For all compared methods in experiments, we adopted the same DP mechanism (user-level DP) and unified implementation (based on Opacus). Thus, their privacy guarantees are identical (i.e., same $\epsilon_{p}$). In the revision, we will supplement the quantitative relationship between $\sigma_g$ and $\epsilon_{p}$ (e.g., adding an $\epsilon_{p}$ column in Table 1) based on Theorem 4.5, demonstrating our method's superior utility under identical $(\epsilon_{p}, \delta)$.

Claims And Evidence (Concern 3)

Lemma 4.4 provides the privacy guarantee for the baseline algorithm UDP-FedAvg, while Theorem 4.5 proves that FedCEO's low-rank optimization (a deterministic operation without noise-dependent priors) preserves privacy (post-processing immunity). Thus, their bounds align. We will explicitly emphasize this in the revision.

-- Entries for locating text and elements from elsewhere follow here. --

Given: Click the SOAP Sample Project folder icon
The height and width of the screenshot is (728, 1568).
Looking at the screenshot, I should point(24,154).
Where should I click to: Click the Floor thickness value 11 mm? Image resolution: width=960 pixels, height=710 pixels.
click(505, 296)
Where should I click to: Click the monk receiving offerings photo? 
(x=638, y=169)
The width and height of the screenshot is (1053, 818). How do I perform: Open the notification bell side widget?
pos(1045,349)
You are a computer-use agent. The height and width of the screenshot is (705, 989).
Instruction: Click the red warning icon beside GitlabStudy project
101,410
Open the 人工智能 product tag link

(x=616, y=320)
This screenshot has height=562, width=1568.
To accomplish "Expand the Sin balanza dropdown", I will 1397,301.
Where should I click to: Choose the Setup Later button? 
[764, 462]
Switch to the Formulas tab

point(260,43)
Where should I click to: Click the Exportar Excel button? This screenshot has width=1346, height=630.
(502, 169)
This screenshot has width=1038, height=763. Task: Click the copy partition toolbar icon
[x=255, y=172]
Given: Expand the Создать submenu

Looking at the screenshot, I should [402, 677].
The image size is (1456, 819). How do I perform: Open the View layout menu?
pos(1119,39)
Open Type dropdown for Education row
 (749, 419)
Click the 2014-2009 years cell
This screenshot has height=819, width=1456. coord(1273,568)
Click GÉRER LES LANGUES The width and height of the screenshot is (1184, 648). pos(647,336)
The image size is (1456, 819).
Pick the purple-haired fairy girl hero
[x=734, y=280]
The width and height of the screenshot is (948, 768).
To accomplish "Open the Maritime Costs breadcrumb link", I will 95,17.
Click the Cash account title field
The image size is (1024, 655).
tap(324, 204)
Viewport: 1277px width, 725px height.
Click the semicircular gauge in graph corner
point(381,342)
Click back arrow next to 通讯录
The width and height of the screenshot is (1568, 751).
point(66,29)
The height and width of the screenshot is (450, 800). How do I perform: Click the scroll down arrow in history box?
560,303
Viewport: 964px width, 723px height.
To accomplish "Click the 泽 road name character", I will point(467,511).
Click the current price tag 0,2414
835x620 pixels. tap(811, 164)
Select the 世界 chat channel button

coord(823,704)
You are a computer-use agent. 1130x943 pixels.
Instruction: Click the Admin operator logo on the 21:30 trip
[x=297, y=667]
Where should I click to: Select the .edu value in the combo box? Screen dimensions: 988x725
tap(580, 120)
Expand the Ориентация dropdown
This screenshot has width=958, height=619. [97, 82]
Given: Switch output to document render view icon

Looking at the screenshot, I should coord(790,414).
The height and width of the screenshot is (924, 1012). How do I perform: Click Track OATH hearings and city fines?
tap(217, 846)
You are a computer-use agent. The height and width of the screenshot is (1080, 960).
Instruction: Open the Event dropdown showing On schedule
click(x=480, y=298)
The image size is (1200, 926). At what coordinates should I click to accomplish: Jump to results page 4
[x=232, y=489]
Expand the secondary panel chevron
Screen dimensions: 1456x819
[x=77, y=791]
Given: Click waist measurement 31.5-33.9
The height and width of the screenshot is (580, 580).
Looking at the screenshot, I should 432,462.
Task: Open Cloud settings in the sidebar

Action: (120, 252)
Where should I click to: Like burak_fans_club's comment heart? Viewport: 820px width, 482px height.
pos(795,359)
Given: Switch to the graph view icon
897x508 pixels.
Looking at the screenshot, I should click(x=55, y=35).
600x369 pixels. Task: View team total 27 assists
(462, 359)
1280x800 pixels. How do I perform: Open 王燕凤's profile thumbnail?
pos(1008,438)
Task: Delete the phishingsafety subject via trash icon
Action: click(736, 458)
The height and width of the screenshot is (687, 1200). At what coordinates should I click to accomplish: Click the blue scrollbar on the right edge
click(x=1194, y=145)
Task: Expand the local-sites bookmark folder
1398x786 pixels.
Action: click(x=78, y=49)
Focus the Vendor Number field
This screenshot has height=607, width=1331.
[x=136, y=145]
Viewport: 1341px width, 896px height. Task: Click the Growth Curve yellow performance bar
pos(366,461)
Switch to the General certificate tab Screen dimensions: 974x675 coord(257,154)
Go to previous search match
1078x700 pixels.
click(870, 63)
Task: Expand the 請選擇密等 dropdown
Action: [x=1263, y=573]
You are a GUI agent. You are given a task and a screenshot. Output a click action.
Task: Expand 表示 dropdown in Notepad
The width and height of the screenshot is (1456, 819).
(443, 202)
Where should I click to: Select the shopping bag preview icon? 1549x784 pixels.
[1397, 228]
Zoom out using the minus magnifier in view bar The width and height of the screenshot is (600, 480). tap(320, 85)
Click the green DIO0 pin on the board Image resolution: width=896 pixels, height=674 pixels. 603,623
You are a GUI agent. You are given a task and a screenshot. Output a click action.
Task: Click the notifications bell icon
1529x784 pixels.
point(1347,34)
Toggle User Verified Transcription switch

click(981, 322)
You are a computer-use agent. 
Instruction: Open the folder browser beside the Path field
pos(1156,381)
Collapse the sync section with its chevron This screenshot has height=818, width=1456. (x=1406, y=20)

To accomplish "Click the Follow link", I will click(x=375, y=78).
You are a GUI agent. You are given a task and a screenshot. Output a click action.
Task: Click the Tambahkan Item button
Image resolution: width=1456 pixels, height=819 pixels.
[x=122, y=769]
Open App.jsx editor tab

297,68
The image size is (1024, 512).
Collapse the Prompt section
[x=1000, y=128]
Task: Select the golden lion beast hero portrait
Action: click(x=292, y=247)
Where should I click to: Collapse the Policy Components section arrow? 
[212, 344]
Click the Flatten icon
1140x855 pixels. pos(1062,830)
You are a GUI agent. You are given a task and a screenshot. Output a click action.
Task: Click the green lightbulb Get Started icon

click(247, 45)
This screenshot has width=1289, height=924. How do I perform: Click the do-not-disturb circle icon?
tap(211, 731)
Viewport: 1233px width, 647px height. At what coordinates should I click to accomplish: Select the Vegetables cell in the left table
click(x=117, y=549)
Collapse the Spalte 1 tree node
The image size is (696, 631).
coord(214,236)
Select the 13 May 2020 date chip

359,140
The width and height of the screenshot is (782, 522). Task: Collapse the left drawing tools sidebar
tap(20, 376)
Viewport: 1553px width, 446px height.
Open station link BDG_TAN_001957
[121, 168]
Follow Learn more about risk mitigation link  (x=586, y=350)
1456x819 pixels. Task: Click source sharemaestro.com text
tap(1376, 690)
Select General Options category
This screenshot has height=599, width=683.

Experimental Designs Or Analyses

Thank you for the suggestion. We will add standard deviations in the revision (e.g., FedCEO 78.05%±0.2 vs. CENTAUR 77.26%±0.3 for EMNIST at $\sigma_g=1.0$), confirming statistically significant improvements.

Others

We will correct the usage of return in Algorithm 2 (e.g., replacing it with yield or annotations) and move key assumptions to the main text in future versions.